Validated Simple Tip to Aid Eliminating Light Scatter in Viewing Overexposed Radiographs

Haydar AJ AL Hussainy 1, Smeeta Wong 1
PMCID: PMC1964078  PMID: 16551401

Abstract

INTRODUCTION

Overexposed radiographs can hinder the diagnostic performance of the examining physician. We describe a new, simple technique to aid eliminating light scatter in overexposed radiographs and examine its effect objectively.

MATERIALS AND METHODS

The new technique is simply manufacturing a monocular device out of another rolled up XR sheet and examining the object radiograph through it to mask the light scatter. Controlled environments were created to examine five different radiographs and register the light scatter reduction using a digital high resolution camera.

RESULTS

The light scatter reduction was noted to be statistically significant by using the new technique. (P < 0.001).

CONCLUSIONS

This technique is simple, readily available and avoids the need to repeat radiographs with the associated increased cost, chronological delays and potential radiological harm.

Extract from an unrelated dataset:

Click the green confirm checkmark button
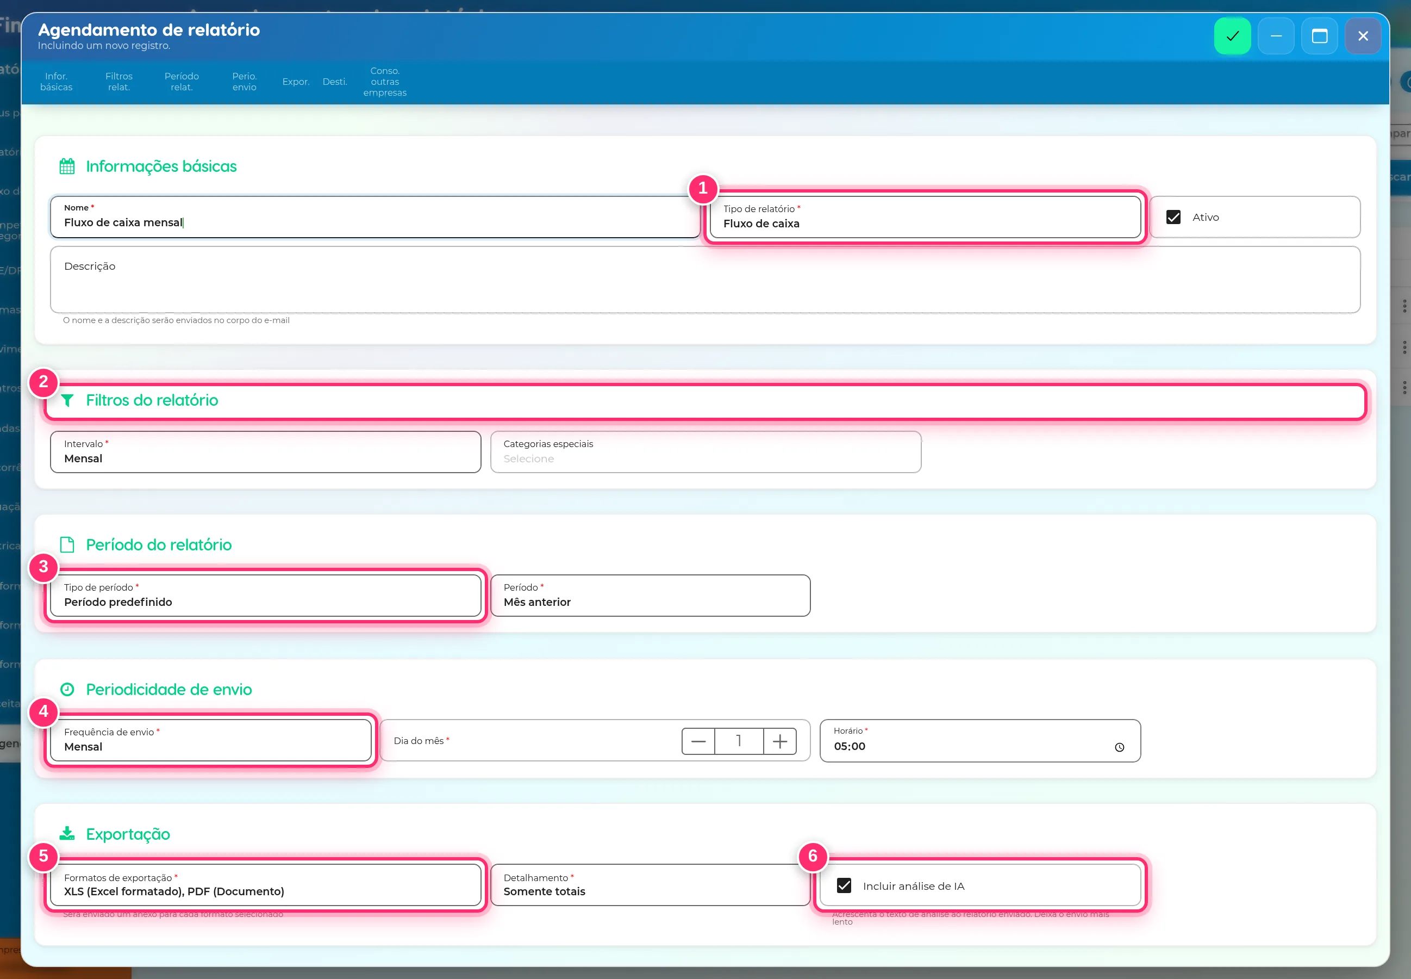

Keywords: X-ray, Light scatter, Glare


Overexposed radiographs can be difficult to interpret. Repeating the X-ray will inevitably lead to wasting precious time and resources and cause potentially avoidable harmful radiation to the patients.

Light scatter from the X-ray viewing box illuminator, room lighting, sunlight, surface reflection and adjacent illuminators can cause a bright glare that can: (i) blind the observer's eyes; (ii) interfere with objective radiograph interpretation; and (iii) ultimately diminish the diagnostic performance of the examiner. It happens more often when the film being viewed is smaller than the area of the viewing screen of the illuminator. The light from around the radiograph will cause apparent blackening and reduces the film contrast.1,2

Drivers will know how they can be totally blinded when faced by the full-beam headlights of an oncoming car.

The poor visual acuity experienced due to light scatter is a function of the retinal rods rather than the cones. The light scatter causes migration of the pigmented granules between the rods in the retina – scotopic vision as opposed to photopic vision when the cones are used at the fovea centralis.1

The room luminance and ambient light can affect image quality, especially for soft tissue interpretation.14 Moreover, Goo et al.4 showed that ambient light and room illumination can cause visual fatigue to the eyes of the radiograph's examiner.

Kim et al.5 and others68 used duplicated film techniques to remedy overexposed radiographs. In 1990, Kaplan et al.9 went further and used bleaching chemicals to rinse the overexposed radiographs to improve contrast.

Patel et al.10 showed that using masking does help in improving the diagnostic performance in dentistry. This was mirrored by Maldjian et al.11 in examining cervical spine radiographs.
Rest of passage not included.